WHAT THE TASK REQUIRES
Across the records below, report how many lines include the word "computer", stating the number alone.

### SUPPLIED MATERIAL

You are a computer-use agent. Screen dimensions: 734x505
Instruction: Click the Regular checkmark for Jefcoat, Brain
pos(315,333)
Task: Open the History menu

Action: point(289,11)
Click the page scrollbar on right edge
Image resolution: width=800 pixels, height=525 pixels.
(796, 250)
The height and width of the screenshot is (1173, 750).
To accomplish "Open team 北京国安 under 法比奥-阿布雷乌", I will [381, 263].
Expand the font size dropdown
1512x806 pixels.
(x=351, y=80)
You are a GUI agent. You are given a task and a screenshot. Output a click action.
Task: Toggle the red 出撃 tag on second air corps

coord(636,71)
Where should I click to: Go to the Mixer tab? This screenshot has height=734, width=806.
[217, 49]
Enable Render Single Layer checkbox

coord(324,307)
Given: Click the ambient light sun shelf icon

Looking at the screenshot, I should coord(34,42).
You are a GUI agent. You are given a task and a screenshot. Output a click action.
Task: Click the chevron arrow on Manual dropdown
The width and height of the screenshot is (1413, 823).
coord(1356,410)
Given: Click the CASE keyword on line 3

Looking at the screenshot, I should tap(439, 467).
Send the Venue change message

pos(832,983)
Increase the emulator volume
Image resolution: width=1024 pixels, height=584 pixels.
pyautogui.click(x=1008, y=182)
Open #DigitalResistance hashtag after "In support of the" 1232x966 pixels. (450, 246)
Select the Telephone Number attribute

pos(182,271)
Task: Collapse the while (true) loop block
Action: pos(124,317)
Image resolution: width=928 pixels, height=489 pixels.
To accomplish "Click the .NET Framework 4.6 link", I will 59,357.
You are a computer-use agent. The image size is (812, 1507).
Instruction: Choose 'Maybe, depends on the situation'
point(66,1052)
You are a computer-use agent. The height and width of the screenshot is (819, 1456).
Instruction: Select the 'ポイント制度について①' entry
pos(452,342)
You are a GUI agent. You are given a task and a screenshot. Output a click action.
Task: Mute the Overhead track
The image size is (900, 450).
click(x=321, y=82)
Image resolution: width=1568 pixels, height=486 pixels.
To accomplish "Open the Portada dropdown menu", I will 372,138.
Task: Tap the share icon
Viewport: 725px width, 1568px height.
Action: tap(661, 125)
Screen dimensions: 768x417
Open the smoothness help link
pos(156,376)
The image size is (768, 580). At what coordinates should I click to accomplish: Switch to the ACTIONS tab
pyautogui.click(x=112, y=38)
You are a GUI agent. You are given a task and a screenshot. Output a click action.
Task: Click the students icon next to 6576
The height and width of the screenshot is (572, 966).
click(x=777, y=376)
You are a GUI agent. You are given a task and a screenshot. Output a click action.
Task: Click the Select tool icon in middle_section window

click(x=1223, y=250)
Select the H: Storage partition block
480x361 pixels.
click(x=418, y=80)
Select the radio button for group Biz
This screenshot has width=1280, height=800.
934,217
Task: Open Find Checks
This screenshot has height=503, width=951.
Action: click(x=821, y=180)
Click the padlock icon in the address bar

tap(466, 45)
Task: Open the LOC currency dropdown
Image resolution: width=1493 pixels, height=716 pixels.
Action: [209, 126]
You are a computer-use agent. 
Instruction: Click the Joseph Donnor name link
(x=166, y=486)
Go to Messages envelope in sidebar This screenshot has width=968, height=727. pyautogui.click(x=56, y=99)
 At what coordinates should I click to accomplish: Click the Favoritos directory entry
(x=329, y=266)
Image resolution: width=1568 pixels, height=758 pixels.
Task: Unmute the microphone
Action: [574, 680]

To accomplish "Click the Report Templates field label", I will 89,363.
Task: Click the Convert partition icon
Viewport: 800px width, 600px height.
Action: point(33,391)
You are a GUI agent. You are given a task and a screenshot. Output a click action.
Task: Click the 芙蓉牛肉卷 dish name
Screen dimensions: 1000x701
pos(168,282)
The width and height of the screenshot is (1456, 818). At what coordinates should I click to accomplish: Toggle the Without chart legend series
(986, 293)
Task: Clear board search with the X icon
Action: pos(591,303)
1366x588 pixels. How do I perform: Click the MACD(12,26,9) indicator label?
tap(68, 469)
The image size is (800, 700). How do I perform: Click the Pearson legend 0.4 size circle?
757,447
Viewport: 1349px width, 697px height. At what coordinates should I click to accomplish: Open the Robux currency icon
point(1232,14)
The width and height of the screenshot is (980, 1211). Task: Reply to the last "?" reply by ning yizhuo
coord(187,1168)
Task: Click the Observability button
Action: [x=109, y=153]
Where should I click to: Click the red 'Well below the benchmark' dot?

######

EXERCISE SOLUTION
4